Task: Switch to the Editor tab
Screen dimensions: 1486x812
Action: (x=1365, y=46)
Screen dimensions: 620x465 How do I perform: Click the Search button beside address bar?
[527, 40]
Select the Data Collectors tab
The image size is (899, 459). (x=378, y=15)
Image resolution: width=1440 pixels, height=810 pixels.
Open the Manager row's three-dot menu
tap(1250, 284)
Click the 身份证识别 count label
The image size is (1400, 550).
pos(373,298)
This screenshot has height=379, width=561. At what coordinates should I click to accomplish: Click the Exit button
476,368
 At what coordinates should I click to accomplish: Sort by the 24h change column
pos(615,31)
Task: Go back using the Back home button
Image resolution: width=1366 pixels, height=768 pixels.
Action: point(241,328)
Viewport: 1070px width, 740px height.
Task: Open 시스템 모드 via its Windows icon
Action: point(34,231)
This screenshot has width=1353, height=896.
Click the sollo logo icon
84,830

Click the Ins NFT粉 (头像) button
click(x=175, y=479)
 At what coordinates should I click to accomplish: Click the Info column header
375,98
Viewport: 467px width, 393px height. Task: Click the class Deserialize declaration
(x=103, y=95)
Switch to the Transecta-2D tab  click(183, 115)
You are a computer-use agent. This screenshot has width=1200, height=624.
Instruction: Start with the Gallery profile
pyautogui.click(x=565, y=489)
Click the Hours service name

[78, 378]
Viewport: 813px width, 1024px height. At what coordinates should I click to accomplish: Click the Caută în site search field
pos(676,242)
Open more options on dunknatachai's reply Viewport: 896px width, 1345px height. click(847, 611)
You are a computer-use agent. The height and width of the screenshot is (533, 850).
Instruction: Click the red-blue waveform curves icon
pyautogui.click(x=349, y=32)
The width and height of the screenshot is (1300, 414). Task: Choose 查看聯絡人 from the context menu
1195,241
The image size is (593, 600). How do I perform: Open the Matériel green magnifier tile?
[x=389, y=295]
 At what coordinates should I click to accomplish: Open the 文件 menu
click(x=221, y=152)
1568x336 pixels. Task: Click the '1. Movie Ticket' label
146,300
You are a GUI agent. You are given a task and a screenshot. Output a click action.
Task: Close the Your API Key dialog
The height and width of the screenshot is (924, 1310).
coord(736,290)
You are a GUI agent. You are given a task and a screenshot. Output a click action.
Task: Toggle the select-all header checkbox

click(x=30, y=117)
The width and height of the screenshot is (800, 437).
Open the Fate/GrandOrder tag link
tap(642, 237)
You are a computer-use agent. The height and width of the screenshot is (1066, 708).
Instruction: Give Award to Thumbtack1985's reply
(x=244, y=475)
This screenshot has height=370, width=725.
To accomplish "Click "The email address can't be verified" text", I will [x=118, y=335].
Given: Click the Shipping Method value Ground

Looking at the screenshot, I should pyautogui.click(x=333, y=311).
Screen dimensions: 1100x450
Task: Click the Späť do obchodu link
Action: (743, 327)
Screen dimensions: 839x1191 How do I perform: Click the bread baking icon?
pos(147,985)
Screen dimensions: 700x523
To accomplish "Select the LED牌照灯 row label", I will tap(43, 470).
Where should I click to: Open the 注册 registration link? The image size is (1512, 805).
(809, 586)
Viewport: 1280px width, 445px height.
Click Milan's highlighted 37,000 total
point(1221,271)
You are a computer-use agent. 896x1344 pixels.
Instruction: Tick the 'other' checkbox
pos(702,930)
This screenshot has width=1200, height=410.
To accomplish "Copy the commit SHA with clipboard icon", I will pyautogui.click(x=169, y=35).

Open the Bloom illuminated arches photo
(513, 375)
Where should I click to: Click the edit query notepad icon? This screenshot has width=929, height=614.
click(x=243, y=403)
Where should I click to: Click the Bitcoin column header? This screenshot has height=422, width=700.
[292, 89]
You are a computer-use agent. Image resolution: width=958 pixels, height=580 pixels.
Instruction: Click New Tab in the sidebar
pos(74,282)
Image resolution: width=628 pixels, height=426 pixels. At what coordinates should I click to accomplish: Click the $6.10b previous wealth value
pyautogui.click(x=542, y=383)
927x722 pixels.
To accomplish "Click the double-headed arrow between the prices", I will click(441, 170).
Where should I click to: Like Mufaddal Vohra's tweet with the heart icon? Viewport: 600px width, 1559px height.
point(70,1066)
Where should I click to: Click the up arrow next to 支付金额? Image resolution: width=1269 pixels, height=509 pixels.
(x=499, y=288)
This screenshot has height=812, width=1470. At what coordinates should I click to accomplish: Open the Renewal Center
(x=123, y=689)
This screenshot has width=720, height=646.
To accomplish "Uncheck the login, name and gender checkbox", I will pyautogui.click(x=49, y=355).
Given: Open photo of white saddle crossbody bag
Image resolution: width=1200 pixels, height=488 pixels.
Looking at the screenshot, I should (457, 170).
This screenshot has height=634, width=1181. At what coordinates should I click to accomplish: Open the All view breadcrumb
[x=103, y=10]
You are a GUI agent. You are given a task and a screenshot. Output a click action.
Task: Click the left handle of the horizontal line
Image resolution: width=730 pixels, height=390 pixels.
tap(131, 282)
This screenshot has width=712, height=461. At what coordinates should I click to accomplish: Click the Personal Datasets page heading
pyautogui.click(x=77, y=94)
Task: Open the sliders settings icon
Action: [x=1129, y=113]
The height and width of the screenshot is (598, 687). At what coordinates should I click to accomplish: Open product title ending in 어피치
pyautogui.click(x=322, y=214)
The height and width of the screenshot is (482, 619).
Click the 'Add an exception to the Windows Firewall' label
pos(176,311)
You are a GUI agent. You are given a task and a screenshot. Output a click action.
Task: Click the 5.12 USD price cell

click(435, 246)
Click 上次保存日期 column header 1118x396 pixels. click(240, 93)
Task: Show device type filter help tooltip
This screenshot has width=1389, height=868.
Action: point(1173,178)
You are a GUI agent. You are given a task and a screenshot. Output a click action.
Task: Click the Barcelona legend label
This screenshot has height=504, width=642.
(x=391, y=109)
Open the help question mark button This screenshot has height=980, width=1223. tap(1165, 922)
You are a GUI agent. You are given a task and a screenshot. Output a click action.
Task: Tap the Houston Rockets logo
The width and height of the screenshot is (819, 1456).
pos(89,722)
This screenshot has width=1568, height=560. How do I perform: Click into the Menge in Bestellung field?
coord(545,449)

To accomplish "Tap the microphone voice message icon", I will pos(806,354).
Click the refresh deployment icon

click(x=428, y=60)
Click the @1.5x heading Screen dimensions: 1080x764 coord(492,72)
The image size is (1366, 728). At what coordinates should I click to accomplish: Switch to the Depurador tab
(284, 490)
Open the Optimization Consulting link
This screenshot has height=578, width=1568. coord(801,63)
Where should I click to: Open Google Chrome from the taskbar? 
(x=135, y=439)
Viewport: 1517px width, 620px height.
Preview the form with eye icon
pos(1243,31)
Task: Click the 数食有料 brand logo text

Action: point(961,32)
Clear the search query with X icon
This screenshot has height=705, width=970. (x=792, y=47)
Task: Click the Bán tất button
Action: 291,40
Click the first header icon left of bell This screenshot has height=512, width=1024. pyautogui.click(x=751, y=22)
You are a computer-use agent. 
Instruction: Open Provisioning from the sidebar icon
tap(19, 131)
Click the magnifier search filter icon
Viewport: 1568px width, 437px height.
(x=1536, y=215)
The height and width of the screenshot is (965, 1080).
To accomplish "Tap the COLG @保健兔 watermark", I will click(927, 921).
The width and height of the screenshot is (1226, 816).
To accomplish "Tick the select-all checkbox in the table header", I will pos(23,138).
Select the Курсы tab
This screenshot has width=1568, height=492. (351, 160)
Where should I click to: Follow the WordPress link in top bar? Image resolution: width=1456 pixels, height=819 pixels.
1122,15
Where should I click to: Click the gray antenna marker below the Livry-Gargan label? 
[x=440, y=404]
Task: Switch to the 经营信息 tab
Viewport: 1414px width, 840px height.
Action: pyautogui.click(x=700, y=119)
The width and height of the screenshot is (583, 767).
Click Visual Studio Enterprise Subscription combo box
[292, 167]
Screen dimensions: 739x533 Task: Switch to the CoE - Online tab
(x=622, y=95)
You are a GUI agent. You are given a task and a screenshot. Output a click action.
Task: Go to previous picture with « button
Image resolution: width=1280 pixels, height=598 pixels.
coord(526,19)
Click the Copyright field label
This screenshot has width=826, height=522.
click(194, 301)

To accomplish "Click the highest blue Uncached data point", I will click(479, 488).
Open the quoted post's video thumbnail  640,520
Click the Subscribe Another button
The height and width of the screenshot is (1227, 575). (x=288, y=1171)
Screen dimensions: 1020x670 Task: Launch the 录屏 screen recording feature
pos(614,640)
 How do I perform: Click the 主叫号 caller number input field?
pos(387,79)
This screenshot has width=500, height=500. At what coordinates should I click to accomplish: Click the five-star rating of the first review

> [Task]: The lines above that hold the word "help" should be found and copied out.

> [Output of the task]:
Task: Show device type filter help tooltip
Open the help question mark button This screenshot has height=980, width=1223. tap(1165, 922)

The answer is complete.